Stored records:
·····

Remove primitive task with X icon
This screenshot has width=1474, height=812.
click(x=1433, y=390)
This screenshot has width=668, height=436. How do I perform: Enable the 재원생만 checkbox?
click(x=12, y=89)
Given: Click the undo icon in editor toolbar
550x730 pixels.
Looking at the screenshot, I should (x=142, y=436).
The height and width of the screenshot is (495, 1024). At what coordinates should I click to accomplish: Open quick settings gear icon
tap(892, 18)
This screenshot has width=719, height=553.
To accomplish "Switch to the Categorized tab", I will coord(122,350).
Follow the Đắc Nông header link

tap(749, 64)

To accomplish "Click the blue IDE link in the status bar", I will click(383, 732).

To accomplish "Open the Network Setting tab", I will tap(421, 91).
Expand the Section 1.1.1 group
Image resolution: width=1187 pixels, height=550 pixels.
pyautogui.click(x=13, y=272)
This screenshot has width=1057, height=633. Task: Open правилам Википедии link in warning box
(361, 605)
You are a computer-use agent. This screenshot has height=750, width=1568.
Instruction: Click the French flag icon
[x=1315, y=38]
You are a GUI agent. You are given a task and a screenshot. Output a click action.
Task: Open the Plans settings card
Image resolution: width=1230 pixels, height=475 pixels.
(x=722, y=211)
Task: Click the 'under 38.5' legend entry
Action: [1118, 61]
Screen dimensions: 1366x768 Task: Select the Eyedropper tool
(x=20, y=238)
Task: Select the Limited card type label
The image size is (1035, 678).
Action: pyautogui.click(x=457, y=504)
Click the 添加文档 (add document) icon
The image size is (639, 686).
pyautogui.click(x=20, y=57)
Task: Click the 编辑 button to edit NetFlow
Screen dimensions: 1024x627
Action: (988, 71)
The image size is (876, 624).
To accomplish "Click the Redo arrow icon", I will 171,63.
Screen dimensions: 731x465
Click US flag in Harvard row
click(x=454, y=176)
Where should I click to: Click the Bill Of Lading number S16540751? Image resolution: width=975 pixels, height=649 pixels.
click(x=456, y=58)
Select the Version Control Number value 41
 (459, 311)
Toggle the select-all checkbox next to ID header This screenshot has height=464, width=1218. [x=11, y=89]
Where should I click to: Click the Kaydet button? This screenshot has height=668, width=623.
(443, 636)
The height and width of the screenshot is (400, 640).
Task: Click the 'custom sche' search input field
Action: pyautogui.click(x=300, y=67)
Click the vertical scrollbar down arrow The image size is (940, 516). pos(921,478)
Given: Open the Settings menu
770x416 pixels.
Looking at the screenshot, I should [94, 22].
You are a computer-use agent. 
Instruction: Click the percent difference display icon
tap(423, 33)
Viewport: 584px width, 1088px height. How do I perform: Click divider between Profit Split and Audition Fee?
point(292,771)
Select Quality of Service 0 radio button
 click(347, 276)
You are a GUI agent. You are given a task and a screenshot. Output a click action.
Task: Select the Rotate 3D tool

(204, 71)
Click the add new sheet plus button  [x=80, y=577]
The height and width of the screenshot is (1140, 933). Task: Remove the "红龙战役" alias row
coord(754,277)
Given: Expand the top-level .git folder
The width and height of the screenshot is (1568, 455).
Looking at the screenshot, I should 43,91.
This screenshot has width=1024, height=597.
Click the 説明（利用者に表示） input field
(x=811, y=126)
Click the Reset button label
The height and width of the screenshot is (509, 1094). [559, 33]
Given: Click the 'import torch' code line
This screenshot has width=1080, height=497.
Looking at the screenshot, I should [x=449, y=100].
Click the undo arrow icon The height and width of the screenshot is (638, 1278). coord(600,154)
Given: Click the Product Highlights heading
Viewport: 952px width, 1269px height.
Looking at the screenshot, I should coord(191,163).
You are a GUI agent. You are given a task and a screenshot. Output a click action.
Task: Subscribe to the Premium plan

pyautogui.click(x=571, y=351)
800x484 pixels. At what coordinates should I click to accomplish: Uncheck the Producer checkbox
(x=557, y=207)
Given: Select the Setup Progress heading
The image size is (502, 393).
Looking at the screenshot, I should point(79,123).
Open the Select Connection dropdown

·····

Exercise: Copy out each entry exactly, leaving nothing out.

Result:
Remove primitive task with X icon
This screenshot has width=1474, height=812.
click(x=1433, y=390)
This screenshot has width=668, height=436. How do I perform: Enable the 재원생만 checkbox?
click(x=12, y=89)
Given: Click the undo icon in editor toolbar
550x730 pixels.
Looking at the screenshot, I should (x=142, y=436).
The height and width of the screenshot is (495, 1024). At what coordinates should I click to accomplish: Open quick settings gear icon
tap(892, 18)
This screenshot has width=719, height=553.
To accomplish "Switch to the Categorized tab", I will coord(122,350).
Follow the Đắc Nông header link

tap(749, 64)

To accomplish "Click the blue IDE link in the status bar", I will click(383, 732).

To accomplish "Open the Network Setting tab", I will tap(421, 91).
Expand the Section 1.1.1 group
Image resolution: width=1187 pixels, height=550 pixels.
pyautogui.click(x=13, y=272)
This screenshot has width=1057, height=633. Task: Open правилам Википедии link in warning box
(361, 605)
You are a computer-use agent. This screenshot has height=750, width=1568.
Instruction: Click the French flag icon
[x=1315, y=38]
You are a GUI agent. You are given a task and a screenshot. Output a click action.
Task: Open the Plans settings card
Image resolution: width=1230 pixels, height=475 pixels.
(x=722, y=211)
Task: Click the 'under 38.5' legend entry
Action: [1118, 61]
Screen dimensions: 1366x768 Task: Select the Eyedropper tool
(x=20, y=238)
Task: Select the Limited card type label
The image size is (1035, 678).
Action: pyautogui.click(x=457, y=504)
Click the 添加文档 (add document) icon
The image size is (639, 686).
pyautogui.click(x=20, y=57)
Task: Click the 编辑 button to edit NetFlow
Screen dimensions: 1024x627
Action: (988, 71)
The image size is (876, 624).
To accomplish "Click the Redo arrow icon", I will 171,63.
Screen dimensions: 731x465
Click US flag in Harvard row
click(x=454, y=176)
Where should I click to: Click the Bill Of Lading number S16540751? Image resolution: width=975 pixels, height=649 pixels.
click(x=456, y=58)
Select the Version Control Number value 41
 (459, 311)
Toggle the select-all checkbox next to ID header This screenshot has height=464, width=1218. [x=11, y=89]
Where should I click to: Click the Kaydet button? This screenshot has height=668, width=623.
(443, 636)
The height and width of the screenshot is (400, 640).
Task: Click the 'custom sche' search input field
Action: pyautogui.click(x=300, y=67)
Click the vertical scrollbar down arrow The image size is (940, 516). pos(921,478)
Given: Open the Settings menu
770x416 pixels.
Looking at the screenshot, I should [94, 22].
You are a computer-use agent. 
Instruction: Click the percent difference display icon
tap(423, 33)
Viewport: 584px width, 1088px height. How do I perform: Click divider between Profit Split and Audition Fee?
point(292,771)
Select Quality of Service 0 radio button
 click(347, 276)
You are a GUI agent. You are given a task and a screenshot. Output a click action.
Task: Select the Rotate 3D tool

(204, 71)
Click the add new sheet plus button  [x=80, y=577]
The height and width of the screenshot is (1140, 933). Task: Remove the "红龙战役" alias row
coord(754,277)
Given: Expand the top-level .git folder
The width and height of the screenshot is (1568, 455).
Looking at the screenshot, I should 43,91.
This screenshot has width=1024, height=597.
Click the 説明（利用者に表示） input field
(x=811, y=126)
Click the Reset button label
The height and width of the screenshot is (509, 1094). [559, 33]
Given: Click the 'import torch' code line
This screenshot has width=1080, height=497.
Looking at the screenshot, I should [x=449, y=100].
Click the undo arrow icon The height and width of the screenshot is (638, 1278). coord(600,154)
Given: Click the Product Highlights heading
Viewport: 952px width, 1269px height.
Looking at the screenshot, I should coord(191,163).
You are a GUI agent. You are given a task and a screenshot. Output a click action.
Task: Subscribe to the Premium plan

pyautogui.click(x=571, y=351)
800x484 pixels. At what coordinates should I click to accomplish: Uncheck the Producer checkbox
(x=557, y=207)
Given: Select the Setup Progress heading
The image size is (502, 393).
Looking at the screenshot, I should point(79,123).
Open the Select Connection dropdown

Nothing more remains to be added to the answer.